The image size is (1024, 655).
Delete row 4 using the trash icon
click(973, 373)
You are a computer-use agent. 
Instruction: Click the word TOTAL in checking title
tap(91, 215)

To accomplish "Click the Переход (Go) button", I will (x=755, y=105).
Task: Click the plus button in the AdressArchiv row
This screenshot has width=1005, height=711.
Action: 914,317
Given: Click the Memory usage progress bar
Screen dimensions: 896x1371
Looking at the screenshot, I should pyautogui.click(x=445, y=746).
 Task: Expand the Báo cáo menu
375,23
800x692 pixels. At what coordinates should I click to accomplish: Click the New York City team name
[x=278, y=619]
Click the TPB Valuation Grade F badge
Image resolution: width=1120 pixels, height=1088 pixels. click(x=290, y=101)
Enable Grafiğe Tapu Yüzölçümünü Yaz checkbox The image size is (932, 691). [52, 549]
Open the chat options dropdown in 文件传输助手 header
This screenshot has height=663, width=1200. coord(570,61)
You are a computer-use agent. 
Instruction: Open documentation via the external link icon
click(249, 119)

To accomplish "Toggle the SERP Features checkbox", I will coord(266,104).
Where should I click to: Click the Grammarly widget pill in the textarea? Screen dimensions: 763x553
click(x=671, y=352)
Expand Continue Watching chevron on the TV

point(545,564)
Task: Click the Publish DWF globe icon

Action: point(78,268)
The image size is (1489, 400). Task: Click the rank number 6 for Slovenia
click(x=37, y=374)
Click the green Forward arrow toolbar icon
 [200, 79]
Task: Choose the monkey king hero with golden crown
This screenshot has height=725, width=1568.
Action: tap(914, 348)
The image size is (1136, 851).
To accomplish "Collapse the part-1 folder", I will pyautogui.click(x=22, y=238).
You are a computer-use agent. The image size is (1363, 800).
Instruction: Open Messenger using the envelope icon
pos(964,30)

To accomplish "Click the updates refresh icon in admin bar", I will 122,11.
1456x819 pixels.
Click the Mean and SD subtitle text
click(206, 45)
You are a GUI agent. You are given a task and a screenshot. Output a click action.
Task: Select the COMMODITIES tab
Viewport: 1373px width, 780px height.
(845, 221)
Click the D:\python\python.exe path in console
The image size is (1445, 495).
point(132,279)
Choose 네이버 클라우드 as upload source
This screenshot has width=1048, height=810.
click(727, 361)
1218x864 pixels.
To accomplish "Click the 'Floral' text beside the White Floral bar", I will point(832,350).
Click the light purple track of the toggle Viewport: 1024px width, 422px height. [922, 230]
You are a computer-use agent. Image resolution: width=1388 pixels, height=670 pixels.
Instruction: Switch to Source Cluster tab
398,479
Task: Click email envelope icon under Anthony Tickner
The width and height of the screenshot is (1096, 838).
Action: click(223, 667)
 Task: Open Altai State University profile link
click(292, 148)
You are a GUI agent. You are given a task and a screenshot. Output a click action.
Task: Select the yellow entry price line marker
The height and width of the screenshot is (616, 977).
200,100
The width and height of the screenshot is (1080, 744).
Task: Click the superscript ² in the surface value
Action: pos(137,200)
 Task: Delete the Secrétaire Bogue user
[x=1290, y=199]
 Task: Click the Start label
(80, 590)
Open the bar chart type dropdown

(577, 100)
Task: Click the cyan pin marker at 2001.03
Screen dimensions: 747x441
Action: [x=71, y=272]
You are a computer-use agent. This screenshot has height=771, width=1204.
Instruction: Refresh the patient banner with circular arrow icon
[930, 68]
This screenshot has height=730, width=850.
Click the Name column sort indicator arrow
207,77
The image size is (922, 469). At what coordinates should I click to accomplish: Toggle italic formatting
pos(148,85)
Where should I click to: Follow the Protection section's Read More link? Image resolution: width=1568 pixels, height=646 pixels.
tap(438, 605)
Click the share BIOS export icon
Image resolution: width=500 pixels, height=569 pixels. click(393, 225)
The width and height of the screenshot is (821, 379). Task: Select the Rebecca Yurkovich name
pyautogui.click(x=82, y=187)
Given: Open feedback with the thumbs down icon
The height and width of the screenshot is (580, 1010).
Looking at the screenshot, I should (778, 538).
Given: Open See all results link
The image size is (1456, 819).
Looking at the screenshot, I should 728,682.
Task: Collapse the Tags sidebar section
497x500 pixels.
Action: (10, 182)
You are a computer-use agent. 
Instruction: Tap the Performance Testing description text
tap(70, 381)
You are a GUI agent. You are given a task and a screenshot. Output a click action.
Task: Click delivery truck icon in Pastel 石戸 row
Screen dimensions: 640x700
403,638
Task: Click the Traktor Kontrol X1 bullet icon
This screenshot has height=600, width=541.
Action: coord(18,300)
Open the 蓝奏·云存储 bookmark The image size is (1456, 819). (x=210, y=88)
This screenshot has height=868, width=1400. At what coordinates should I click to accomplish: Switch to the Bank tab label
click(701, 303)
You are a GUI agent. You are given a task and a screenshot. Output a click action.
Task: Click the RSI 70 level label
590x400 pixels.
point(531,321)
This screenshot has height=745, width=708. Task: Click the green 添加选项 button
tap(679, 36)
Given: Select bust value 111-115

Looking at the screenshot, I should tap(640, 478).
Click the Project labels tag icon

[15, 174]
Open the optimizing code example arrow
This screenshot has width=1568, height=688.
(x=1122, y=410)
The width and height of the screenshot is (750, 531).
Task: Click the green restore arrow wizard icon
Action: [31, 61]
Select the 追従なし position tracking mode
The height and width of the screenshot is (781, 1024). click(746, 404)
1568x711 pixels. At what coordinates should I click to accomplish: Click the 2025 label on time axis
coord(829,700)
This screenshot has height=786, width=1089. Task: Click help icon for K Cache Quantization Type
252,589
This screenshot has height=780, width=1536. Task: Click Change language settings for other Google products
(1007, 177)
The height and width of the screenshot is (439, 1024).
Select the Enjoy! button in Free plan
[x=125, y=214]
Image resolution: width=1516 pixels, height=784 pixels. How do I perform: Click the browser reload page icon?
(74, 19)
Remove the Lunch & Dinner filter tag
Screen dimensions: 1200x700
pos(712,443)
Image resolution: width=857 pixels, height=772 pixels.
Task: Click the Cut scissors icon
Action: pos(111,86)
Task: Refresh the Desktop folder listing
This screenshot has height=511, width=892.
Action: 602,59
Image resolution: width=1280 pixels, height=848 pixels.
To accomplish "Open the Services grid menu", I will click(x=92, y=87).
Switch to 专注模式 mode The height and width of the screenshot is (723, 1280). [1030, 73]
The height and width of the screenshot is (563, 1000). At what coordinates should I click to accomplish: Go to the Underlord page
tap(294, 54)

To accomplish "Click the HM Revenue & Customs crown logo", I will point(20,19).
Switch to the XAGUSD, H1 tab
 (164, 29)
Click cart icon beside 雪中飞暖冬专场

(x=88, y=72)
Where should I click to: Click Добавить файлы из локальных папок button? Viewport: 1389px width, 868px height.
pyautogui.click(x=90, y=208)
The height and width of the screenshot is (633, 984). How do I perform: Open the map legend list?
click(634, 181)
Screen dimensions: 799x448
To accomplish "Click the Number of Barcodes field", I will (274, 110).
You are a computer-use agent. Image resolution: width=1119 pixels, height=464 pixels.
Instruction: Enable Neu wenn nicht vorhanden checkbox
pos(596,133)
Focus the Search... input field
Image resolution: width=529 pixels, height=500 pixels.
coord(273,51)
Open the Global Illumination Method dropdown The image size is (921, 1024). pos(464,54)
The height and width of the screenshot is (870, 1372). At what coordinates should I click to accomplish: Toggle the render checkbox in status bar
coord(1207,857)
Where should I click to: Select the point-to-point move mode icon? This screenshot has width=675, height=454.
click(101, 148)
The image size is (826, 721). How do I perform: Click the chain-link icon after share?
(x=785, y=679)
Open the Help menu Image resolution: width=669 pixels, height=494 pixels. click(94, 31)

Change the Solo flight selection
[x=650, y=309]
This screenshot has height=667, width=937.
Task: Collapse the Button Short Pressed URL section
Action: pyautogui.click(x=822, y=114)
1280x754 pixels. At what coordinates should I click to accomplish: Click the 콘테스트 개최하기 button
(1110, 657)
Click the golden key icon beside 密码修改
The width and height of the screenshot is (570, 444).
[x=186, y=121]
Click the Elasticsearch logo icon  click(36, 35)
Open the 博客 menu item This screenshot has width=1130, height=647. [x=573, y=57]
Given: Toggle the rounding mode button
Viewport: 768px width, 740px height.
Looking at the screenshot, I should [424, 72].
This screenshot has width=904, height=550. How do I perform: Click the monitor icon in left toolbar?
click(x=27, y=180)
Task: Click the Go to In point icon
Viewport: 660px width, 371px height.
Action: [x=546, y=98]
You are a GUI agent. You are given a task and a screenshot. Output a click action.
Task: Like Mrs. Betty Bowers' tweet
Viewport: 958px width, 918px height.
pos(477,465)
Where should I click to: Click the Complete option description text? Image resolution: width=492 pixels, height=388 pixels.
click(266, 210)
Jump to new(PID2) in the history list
◆ ◆ ◆ ◆ ◆ ◆ ◆
[WORK INSTRUCTION]
Using the material, count every line where the word "field" appears and give only the number.

[ANSWER FOR THIS EXERCISE]
2